Draußen vor dem Billardsalon lehnte ich in der Sonne, kümmerte mich um meine eigenen Angelegenheiten und kämmte mein Haar, als dieser Kerl kam und mir dreckige Namen gab. Meine langen Haare, was ich anhatte, wie ich meine Lippen schürzte — das kotze ihn an, sagte er. Er starrte mir direkt in die Augen und spuckte dann auf meine blauen Wildlederschuhe. Genau da, auf dem Pflaster, mit einem Fuß im Rinnstein, habe ich ihn in kleine Stücke zerlegt.“
Der englische Journalist Nik Cohn läßt den Rock’n’Roll-Star Elvis Presley diese Geschichte er-zählen. In Wirklichkeit hat sie sich freilich nie ereignet. Aber das Lebensgefühl der Rock’n’Roll-Musiker und ihrer Fans, ihre Unsicherheit und aggressiven Wunschträume sind mit der erfundenen Episode gleichwohl präzise beschrieben.

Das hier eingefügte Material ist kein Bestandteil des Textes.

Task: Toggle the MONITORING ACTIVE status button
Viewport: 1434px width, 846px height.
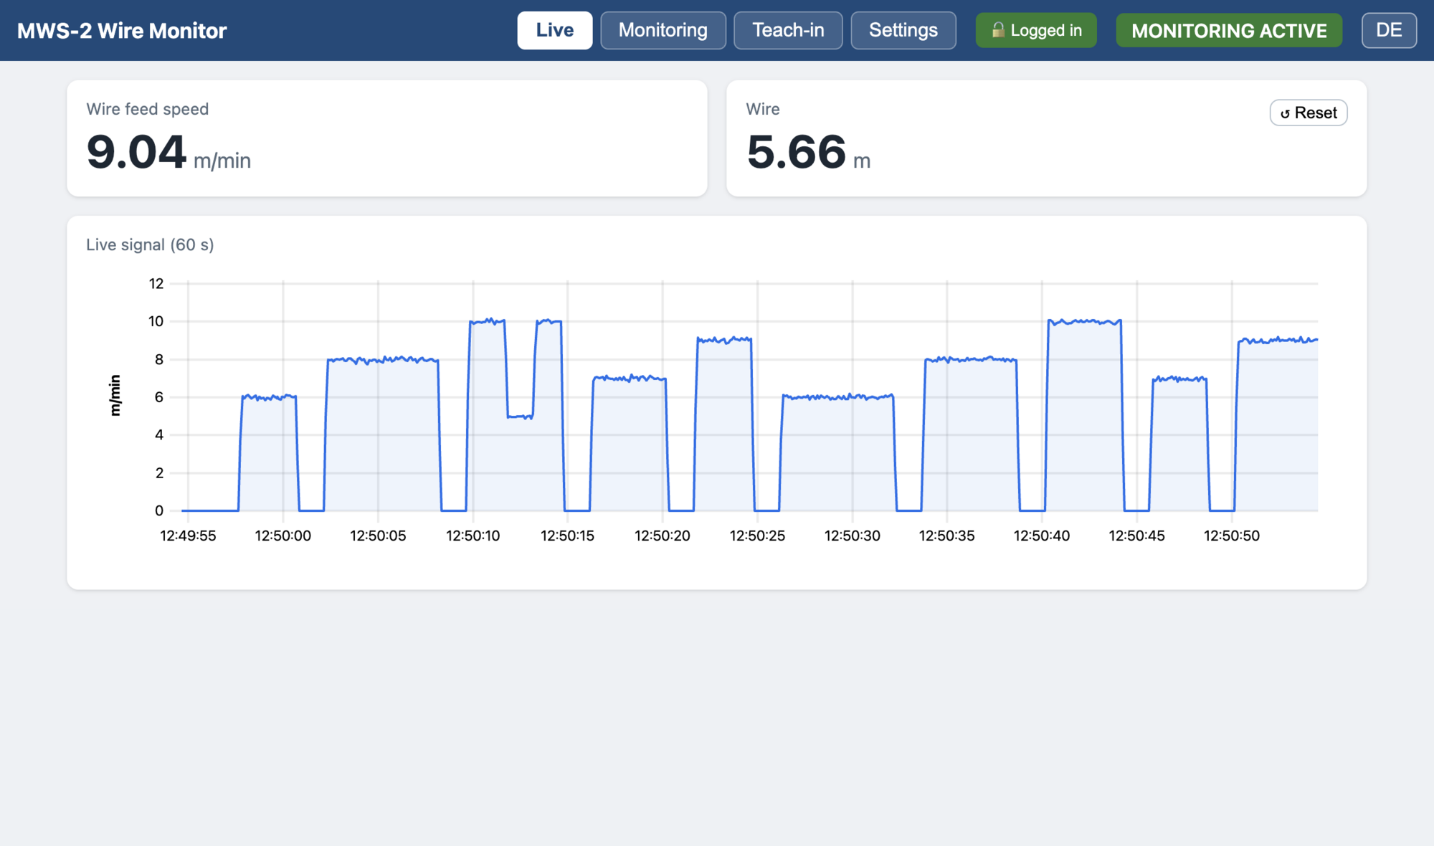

Bill Haley, dem Sänger des ersten großen Rock’n’Roll-Hits “Rock Around The Clock“, legt der Engländer folgende Sätze in den Mund: „Die Leute fragen mich: ,Bill, wie kannst du sowas machen? Du, ein Musiker, ein erwachsener Mann, wie kannst du diesen Dreck spielen?‘ ,Hör mal‘, sage ich dann, ,halt dich zurück! Ich bin immerhin dreißig Jahre alt, habe eine Frau und fünf Kinder, und ich habe zehn Jahre lang gestrampelt, um groß rauszukommen. Jetzt habe ich es endlich geschafft, und da werde ich es nicht einfach wieder so sausen lassen, so für nichts und wieder nichts. Da grinse ich lieber und grinse und grinse. bis sie die Lichter ausmachen!'“
Cohns atmosphärisch treffende Schilderungen und Phantasien aus der fast zwanzigjährigen Geschichte der Rockmusik tragen den Titel „Rock Dreams“. Die Träume werden in deutscher Sprache vom Münchner Walter Schünemann-Verlag auf den Markt gebracht — in insgesamt zehn Heften zu je drei Mark in vierzehntägiger Folge bis Januar nächsten Jahres. Jeder Cohn-Beitrag wird durch eine Farbzeichnung des Belgiers Guy Peellaert ergänzt. Er sichtete für seine kunstvolle, witzige und stimmungsechte Bilderserie über zwei Jahre lang Tausende von Originalfotos.
Die „phantastische Geschichte des Rock“ (Verlagswerbung) enthält als drittes Element einen alphabetisch fortlaufenden Lexikon-Teil. Darin will die Münchner Journalistin Ingeborg Schober mit insgesamt 600 Stichwörtern über die wichtigsten Namen, Stile und Begriffe der Rockmusik informieren.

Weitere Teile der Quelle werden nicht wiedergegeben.